> **EXTRAIT À LIRE**:
⟨

La tentation d'Albert

28 décembre 2012 (31)

Il voulait être malheureux. Depuis longtemps. (Triste et malheureux, c'eût été encore mieux. Mais ne soyons pas trop gourmand). Il ne ménageait pas sa peine. Tout verre qui passait se devait d'être à moitié vide. Si par malheur il était plein, il le vidait. Et plutôt deux fois qu'une. Les poètes maudits du XIXème l'avaient un peu aidé mais ne se renouvelaient guère ces temps-ci. Gainsbourg lui avait toujours paru "petit joueur" et Bukowski le lassa rapidement. Trop cabots. Lui, il voulait être un malheureux définitif, un malheureux de l'ombre, LE malheureux, celui qui ne cherche pas à être démenti dans son action, dans sa quête, celui dont on louerait la lucidité face à ce monde absurde et à la condition humaine. Ah que la tâche était ardue !

Un jour qu'il commençait à désespérer de désespérer, il découvrit Houellebecq. Là, franchement, le client avait le niveau. Il se mit à jubiler, à espérer qu'enfin il avait trouvé son maître. Il lui suffisait de prendre la pente avec lui, de se laisser glisser, d'avaler tous ses ouvrages et, normalement, ça devait l'faire, comme disent certains. Par précaution, il associa sa nouvelle entreprise à un séjour dans la Somme. L'oeuvre de Houellebecq engloutie dans une chambre d'hôtel d'Albert (Somme) ne devait pas laisser beaucoup de chances de s'en sortir. Vivant, je veux dire. Mort-vivant, c'était l'objectif. Pas plus. Le suicide aurait eu trop de panache et le bonheur trop de platitude.

⟩

> **DONNÉES FOURNIES**:

⟨

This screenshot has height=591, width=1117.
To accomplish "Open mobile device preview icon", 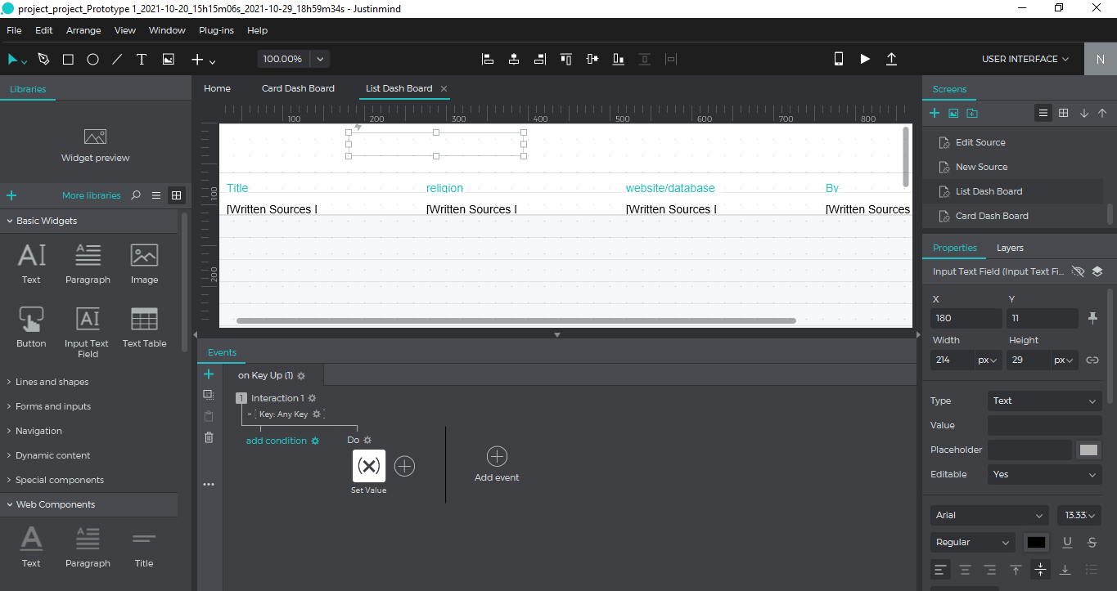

⟩
⟨

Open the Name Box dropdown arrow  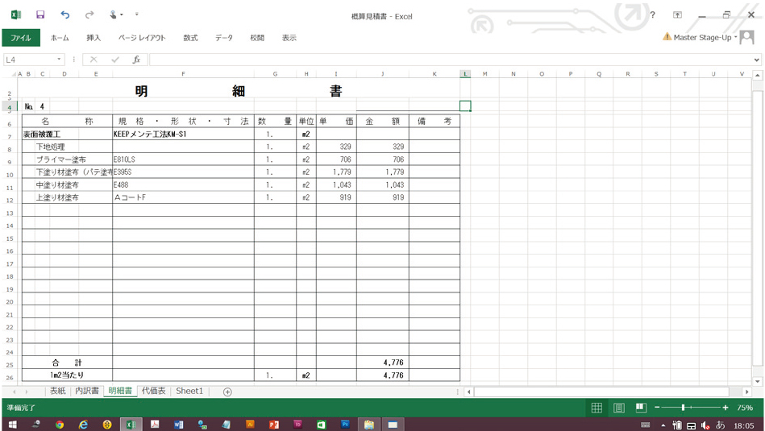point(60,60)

⟩

> **CONSIGNE À SUIVRE**: Relevez tous les noms d'écrivains ou d'artistes mentionnés dans l'extrait à lire. Les données constituent un matériau indépendant de l'extrait.

> **RÉSULTAT OBTENU**: Gainsbourg, Bukowski, Houellebecq